Stream and Event Behavior

A kernel launch or memory copy will fail if it is issued to a stream that is not associated to the current device

However while researching it, I noted that events are a suggested way to synchronize two streams on two different devices:

cudaStreamWaitEvent() will succeed even if the input stream and input event are associated to different devices. cudaStreamWaitEvent() can therefore be used to synchronize multiple devices with each other.

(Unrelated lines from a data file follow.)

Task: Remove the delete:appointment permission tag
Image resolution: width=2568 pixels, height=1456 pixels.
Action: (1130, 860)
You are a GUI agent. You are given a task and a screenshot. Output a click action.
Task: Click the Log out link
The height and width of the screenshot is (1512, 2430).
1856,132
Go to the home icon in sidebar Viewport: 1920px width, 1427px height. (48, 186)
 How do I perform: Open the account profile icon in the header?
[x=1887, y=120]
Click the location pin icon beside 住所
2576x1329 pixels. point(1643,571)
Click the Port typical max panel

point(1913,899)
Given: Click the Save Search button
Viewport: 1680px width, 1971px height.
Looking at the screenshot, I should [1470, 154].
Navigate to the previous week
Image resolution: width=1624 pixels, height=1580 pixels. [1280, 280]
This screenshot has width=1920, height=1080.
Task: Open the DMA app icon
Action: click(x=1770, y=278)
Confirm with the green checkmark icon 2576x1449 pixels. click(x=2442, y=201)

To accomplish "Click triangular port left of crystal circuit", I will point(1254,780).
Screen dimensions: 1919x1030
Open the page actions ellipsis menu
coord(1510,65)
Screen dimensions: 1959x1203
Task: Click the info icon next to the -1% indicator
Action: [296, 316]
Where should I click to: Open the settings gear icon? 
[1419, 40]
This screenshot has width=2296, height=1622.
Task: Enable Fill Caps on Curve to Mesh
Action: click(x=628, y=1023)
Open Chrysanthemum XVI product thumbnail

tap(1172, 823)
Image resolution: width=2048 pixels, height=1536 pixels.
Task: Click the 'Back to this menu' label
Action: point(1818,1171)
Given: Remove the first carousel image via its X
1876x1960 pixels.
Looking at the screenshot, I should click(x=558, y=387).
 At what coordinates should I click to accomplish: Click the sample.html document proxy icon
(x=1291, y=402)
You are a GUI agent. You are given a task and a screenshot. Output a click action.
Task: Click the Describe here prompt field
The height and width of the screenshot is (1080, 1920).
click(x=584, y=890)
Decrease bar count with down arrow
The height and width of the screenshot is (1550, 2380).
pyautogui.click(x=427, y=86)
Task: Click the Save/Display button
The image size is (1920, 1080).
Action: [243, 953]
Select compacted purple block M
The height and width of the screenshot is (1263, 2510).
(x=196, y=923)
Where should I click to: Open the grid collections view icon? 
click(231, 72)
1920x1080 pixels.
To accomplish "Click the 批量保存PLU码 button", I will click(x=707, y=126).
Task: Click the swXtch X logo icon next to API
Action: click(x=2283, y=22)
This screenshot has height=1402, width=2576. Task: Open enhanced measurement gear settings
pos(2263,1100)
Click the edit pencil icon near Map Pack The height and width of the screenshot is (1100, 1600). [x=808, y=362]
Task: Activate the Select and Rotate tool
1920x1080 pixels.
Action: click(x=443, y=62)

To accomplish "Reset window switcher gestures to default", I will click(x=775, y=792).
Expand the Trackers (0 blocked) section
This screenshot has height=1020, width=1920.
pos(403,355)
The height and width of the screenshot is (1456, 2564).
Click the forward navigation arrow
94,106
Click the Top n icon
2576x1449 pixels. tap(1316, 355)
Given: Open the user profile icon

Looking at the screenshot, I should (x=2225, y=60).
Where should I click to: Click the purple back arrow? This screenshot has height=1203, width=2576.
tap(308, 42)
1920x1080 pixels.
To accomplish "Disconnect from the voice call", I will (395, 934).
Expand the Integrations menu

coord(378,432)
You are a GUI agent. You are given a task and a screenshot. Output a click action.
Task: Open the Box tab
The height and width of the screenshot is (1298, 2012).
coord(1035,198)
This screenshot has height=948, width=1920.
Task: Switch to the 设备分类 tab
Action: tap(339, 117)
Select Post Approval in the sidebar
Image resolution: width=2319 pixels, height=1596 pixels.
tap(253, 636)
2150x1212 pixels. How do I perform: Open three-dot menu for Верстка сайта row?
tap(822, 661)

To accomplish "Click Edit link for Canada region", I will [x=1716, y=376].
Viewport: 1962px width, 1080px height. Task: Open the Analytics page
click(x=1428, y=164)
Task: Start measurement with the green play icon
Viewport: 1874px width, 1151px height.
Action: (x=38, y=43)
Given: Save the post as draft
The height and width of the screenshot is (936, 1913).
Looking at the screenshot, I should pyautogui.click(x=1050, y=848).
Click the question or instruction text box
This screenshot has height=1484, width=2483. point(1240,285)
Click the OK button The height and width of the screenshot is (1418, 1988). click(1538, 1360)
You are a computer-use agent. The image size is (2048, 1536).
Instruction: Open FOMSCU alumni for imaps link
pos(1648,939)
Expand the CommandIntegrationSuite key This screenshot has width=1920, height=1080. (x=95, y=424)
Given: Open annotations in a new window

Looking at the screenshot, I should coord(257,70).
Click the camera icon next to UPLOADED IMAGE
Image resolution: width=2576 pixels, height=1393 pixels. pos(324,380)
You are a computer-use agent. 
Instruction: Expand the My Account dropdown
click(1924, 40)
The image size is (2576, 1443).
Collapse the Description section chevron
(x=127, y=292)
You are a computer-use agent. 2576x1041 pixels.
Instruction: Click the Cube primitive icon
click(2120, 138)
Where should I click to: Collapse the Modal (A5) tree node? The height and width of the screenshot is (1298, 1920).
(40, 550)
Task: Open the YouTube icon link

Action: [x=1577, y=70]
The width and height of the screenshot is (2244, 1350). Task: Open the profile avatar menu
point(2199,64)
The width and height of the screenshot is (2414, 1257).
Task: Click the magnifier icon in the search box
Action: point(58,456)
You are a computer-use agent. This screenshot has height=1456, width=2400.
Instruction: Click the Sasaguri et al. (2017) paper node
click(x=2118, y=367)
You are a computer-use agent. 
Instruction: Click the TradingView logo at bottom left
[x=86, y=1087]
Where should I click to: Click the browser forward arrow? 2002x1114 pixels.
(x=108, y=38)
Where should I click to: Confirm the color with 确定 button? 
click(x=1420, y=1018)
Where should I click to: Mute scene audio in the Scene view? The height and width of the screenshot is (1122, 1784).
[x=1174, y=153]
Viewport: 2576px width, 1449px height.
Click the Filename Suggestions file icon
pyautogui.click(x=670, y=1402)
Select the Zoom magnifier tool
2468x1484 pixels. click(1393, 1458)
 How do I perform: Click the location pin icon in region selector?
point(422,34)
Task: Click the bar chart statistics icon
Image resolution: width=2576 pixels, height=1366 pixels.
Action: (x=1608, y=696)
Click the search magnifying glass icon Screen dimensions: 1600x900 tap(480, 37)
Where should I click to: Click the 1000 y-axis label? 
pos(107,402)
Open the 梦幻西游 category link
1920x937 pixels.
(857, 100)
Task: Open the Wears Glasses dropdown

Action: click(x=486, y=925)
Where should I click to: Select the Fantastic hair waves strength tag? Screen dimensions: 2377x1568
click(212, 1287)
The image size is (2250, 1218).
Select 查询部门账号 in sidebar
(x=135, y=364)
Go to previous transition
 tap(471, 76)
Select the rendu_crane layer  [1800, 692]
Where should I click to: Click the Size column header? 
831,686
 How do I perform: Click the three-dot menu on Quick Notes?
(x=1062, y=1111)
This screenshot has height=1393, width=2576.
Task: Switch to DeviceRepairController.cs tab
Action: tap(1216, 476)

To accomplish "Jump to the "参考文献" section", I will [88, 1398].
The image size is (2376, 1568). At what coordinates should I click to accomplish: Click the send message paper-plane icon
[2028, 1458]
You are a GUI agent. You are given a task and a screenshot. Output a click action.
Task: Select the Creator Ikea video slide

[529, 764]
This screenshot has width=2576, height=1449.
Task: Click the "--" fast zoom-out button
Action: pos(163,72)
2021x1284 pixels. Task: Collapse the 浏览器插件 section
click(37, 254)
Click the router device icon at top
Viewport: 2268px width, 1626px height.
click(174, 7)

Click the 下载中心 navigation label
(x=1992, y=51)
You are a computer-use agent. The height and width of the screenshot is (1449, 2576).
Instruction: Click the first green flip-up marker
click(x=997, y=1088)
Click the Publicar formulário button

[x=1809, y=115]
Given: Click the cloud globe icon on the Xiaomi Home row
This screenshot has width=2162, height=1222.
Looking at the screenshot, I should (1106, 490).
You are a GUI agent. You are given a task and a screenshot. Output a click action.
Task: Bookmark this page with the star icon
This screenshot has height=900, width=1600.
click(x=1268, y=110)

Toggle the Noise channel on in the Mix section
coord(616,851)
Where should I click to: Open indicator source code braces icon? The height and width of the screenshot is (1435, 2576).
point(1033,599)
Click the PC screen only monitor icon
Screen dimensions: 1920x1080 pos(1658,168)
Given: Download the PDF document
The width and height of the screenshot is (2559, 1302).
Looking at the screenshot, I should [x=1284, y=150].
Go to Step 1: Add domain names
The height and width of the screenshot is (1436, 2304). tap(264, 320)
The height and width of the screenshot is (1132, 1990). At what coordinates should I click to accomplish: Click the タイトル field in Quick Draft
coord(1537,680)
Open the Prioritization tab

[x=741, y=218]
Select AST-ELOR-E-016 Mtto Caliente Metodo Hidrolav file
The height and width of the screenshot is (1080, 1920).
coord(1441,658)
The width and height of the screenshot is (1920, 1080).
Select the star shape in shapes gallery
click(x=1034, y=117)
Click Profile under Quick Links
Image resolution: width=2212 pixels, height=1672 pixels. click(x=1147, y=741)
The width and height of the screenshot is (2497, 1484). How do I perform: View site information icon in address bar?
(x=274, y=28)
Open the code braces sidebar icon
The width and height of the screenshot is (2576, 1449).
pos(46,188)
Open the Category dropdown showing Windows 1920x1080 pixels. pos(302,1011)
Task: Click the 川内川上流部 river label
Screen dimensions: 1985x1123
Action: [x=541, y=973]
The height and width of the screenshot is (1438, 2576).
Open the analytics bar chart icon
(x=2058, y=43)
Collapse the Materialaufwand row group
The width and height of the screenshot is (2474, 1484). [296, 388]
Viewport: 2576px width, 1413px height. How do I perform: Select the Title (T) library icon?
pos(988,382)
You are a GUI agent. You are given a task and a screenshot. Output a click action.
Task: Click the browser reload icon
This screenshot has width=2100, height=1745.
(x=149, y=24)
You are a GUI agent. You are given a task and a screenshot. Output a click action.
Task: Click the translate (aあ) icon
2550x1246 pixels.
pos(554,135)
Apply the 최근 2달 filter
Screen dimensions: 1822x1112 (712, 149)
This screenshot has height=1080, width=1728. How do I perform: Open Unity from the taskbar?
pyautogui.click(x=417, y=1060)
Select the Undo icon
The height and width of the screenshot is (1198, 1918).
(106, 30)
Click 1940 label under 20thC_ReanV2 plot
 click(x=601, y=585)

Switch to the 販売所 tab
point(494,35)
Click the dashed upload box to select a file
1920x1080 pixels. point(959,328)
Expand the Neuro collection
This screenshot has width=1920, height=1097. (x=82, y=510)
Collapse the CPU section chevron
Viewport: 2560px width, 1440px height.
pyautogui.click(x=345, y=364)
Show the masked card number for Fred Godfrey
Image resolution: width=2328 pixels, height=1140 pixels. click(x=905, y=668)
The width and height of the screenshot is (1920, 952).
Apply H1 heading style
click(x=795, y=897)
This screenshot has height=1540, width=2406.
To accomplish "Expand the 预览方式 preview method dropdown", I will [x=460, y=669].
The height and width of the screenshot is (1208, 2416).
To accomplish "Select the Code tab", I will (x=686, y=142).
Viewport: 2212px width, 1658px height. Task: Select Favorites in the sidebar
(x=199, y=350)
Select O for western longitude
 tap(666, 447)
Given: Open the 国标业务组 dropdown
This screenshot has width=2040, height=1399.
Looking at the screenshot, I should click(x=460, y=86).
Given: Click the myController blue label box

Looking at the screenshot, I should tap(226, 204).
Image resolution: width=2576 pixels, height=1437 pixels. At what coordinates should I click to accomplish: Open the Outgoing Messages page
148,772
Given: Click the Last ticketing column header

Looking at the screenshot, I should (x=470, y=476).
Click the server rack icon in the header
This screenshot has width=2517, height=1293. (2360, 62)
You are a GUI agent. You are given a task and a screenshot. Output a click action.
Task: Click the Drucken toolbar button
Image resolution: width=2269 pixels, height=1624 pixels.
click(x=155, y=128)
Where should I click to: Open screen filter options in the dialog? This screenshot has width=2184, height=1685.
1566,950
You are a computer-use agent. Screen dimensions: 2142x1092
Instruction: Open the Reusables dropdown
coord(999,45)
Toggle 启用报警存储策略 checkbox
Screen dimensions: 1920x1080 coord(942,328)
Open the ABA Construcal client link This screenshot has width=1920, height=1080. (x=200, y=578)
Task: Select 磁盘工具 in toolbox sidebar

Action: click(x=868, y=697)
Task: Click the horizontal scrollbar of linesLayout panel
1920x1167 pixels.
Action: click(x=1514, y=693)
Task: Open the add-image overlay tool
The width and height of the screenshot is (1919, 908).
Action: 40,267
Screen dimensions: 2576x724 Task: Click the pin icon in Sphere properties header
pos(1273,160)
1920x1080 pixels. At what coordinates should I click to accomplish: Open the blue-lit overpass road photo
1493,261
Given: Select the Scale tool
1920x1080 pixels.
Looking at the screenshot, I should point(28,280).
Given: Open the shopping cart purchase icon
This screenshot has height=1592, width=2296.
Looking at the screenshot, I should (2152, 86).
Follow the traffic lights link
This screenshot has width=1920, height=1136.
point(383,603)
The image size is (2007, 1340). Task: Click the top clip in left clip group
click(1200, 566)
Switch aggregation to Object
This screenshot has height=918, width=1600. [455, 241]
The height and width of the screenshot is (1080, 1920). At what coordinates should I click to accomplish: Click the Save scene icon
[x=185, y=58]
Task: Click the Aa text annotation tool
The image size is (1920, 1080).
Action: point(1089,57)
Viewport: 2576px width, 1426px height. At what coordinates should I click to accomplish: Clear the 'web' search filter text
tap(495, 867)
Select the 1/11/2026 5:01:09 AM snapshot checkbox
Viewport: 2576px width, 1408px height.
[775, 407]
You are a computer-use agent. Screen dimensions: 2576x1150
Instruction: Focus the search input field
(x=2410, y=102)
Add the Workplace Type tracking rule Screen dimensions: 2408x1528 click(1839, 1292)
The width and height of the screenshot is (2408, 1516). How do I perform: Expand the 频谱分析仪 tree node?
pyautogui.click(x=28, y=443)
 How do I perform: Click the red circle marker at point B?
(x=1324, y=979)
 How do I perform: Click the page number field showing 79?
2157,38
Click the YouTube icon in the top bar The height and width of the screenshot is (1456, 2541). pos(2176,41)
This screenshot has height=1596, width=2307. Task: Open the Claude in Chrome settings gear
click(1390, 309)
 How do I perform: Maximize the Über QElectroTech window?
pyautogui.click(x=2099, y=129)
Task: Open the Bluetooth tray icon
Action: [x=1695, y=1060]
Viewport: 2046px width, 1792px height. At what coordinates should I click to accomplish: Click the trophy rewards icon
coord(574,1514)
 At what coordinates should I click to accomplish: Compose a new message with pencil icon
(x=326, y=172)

So in that vein, I created the following code to illustrate this:

#include <stdio.h>
#define SIZE 32
#define K1VAL 5
#define K3VAL 3

#define cudaCheckErrors(msg) \
    do { \
        cudaError_t __err = cudaGetLastError(); \
        if (__err != cudaSuccess) { \
            fprintf(stderr, "Fatal error: %s (%s at %s:%d)\n", \
                msg, cudaGetErrorString(__err), \
                __FILE__, __LINE__); \
            fprintf(stderr, "*** FAILED - ABORTING\n"); \
            exit(1); \
        } \
    } while (0)


__global__ void kernel1(int *frame, int size){

  int idx = threadIdx.x + (blockDim.x * blockIdx.x);

  if (idx == 0){
   int *a = new int[10000]; // just to make this kernel take a while
   for (int i = 0; i<10000; i++)
     a[i] = 0;
   for (int i = 0; i < size; i++)
     frame[i] += K1VAL;
   }
}


__global__ void kernel3(int *frame, int size){

  int idx = threadIdx.x + (blockDim.x * blockIdx.x);
  if (idx == 0)
   for (int i = 0; i < size; i++)
     frame[i] -= K3VAL;
}

void set_device(int dev){
  int ldev;
  cudaSetDevice(dev);
  cudaGetDevice(&ldev);
  cudaCheckErrors("set device error");
  if (ldev != dev){
    printf("set device mismatch error\n");
    exit(1);
    }
}


int main(){

  int A=0;
  int B=1;
  int framesize = SIZE*sizeof(int);
  int *h_frame;
  int *d_frame_aA,  *d_frame_bB;
  int numdev = 0;
  cudaGetDeviceCount(&numdev);
  cudaCheckErrors("can't determine number of devices");
  if (numdev < 2){
   printf("not enough devices!\n");
   return 1;
   }
  set_device(A);
  cudaMalloc((void **) &d_frame_aA, framesize);  // stream_a
  cudaMemset(d_frame_aA, 0, framesize);
  set_device(B);
  cudaMalloc((void **) &d_frame_bB, framesize);  // stream_b
  cudaMemset(d_frame_bB, 0, framesize);
  cudaHostAlloc((void **) &h_frame, framesize, cudaHostAllocDefault);
  cudaCheckErrors("allocations failure");

  set_device(A);
  cudaStream_t stream_a, stream_b;
  cudaStreamCreate(&stream_a);
  cudaEvent_t absync;
  cudaEventCreate(&absync);
  set_device(B);
  cudaStreamCreate(&stream_b);
  cudaCheckErrors("stream creation failure");


  for (int i = 0; i < SIZE; i++)
    h_frame[i] = 0;

  set_device(A);
  cudaDeviceEnablePeerAccess(B, 0);
  set_device(B);
  cudaDeviceEnablePeerAccess(A, 0);
  cudaCheckErrors("enable peer access fail");


  set_device(A);
  cudaMemcpyAsync(d_frame_aA, h_frame, framesize, cudaMemcpyHostToDevice, stream_a);
  kernel1<<<1,1,0, stream_a>>>(d_frame_aA, SIZE);
  cudaCheckErrors("kernel1 fail");
  cudaMemcpyPeerAsync(d_frame_bB, B, d_frame_aA, A, framesize, stream_a );
  cudaCheckErrors("memcpypeer fail");
  cudaEventRecord(absync, stream_a);
  set_device(B);
  // comment out the next line to see the failure
  cudaStreamWaitEvent(stream_b, absync, 0);
  kernel3<<<1,1,0, stream_b>>>(d_frame_bB, SIZE);
  cudaCheckErrors("main sequence fail");


//  cudaCheckErrors("main sequence failure");

  cudaMemcpy(h_frame, d_frame_bB, framesize, cudaMemcpyDeviceToHost);
  cudaCheckErrors("results_a memcpy fail");
  for (int i = 0; i < SIZE; i++)
    if (h_frame[i] != (K1VAL - K3VAL)) {
      printf("results error\n");
      return 1;
      }
  printf("success\n");
  return 0;

}

If you run the code as-is, you should get a success message. If you comment out the line that forces stream b (on Device B) to wait on stream a (on Device A), then you'll see a results error message. So this demonstrates how to sync a stream on one device to a stream on another. Hope it helps. Sorry for the confusion on the first go-round.